FIG. 5 is an equivalent circuit diagram of the semiconductor laser showing the first embodiment of the present invention.

FIG. 6 is a sectional view of a semiconductor laser showing a second embodiment of the present invention.

[Explanation of symbols]

10 n-GaAs substrate 12 n-InGaP clad layer 14 Active layer 16 p-InGaP clad layer 18 p-GaAs contact layer 20 p-InGaP current block layer 22 n-InGaP current block layer 24 Laser diode p-side ohmic electrode 28 Laser diode n-side ohmic electrode 40 parallel diode p-InGaP layer 42 parallel diode n-InGaP layer 44 parallel diode p-side ohmic electrode 46 parallel diode n-side ohmic electrode 60 laser diode portion 61 parallel diode portion 70, 72 striped SiO ₂ film 74, 76 Striped photoresist 80 Forward diode 81 Reverse diode 90 First surface wiring electrode 92 Second surface wiring electrode 94 Back surface wiring electrode 96 SiO ₂ film

 ─────────────────────────────────────────────────── ─── Continuation of the front page (72) Yoshinori Yamauchi 1-7-12 Toranomon, Minato-ku, Tokyo Oki Electric Industry Co., Ltd.

Claims (6)

[Claims] 1. A laser diode portion on the same substrate,
A semiconductor laser, wherein a laser diode portion and a diode portion connected in anti-parallel are provided with an electrical separation groove therebetween. 2. The semiconductor laser according to claim 1, wherein
A semiconductor laser, wherein the laser diode portion has a buried heterostructure. 3. The semiconductor laser according to claim 2, wherein
The p-type compound semiconductor layer of the antiparallel diode is arranged on the n-type compound semiconductor clad layer formed on the n-type compound semiconductor substrate, and the n-type compound semiconductor layer of the reverse diode is further arranged thereon.

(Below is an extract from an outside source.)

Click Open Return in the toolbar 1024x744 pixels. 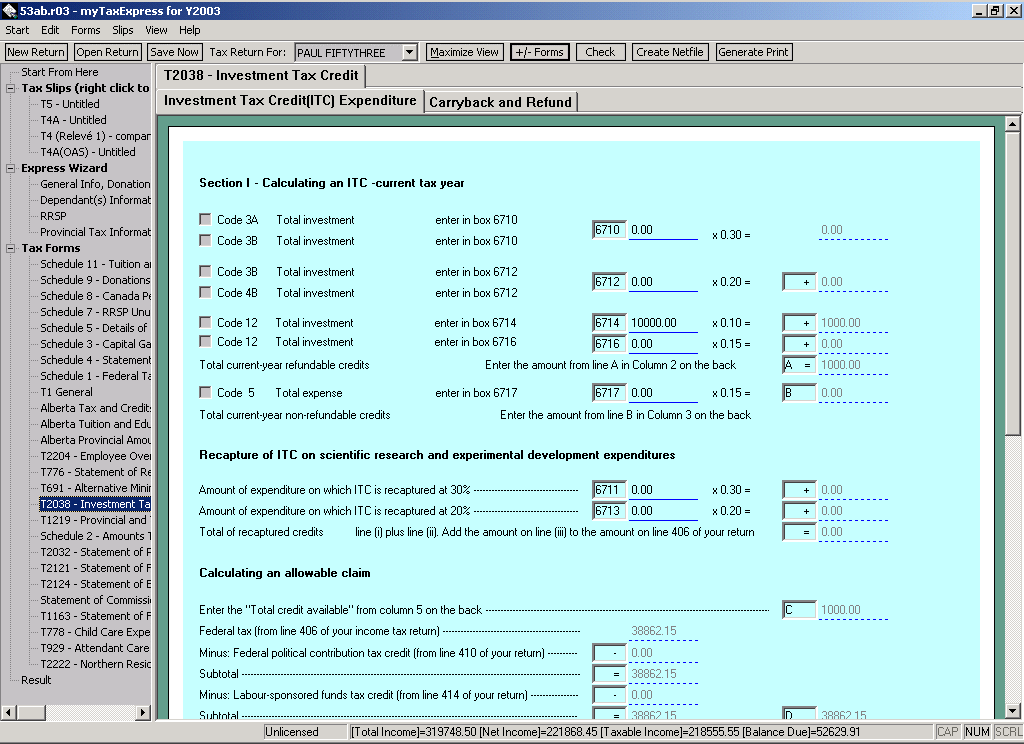click(107, 52)
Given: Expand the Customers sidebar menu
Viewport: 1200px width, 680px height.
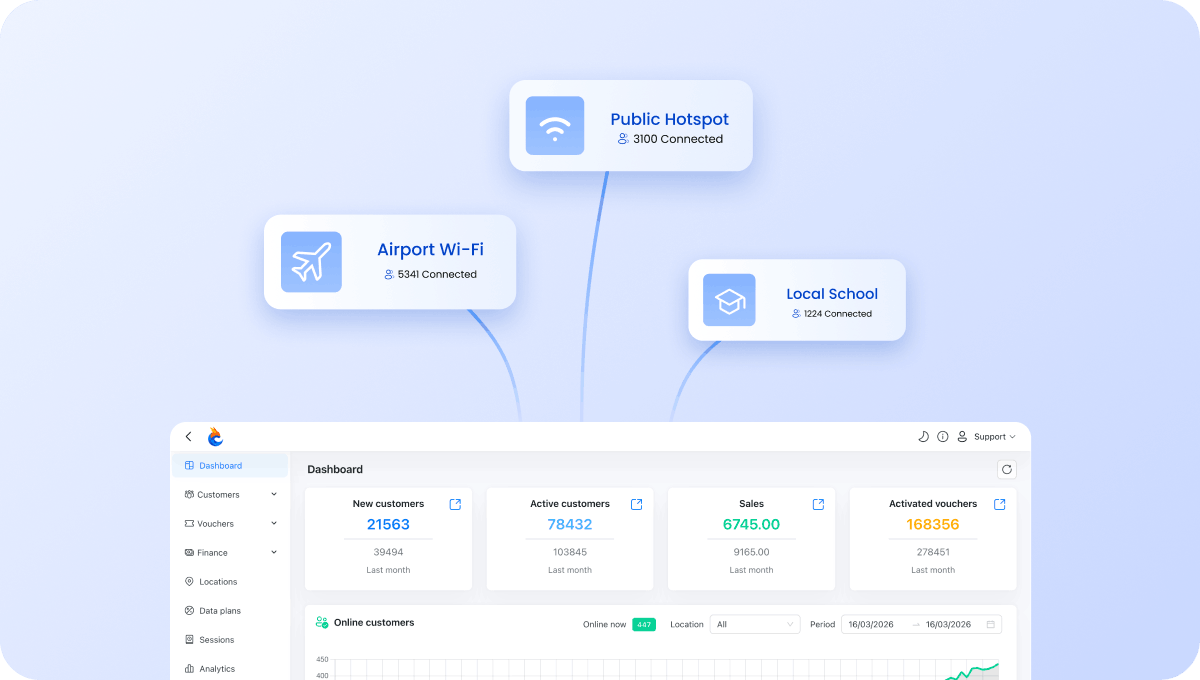Looking at the screenshot, I should (230, 494).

A semiconductor laser characterized by the above. 4. The semiconductor laser according to claim 2, wherein
The n-type compound semiconductor layer of the anti-parallel diode is arranged on the p-type compound semiconductor clad layer formed on the p-type compound semiconductor substrate, and the p-type compound semiconductor layer of the reverse diode is further arranged thereon. A semiconductor laser characterized by the above. 5. The semiconductor laser according to claim 3,
A semiconductor laser, wherein a p-side ohmic electrode of the laser diode portion and an n-side ohmic electrode of the antiparallel diode are connected by a common wiring electrode. 6. The semiconductor laser according to claim 4, wherein
A semiconductor laser, wherein an n-side ohmic electrode of the laser diode portion and a p-side ohmic electrode of the antiparallel diode are connected by a common wiring electrode.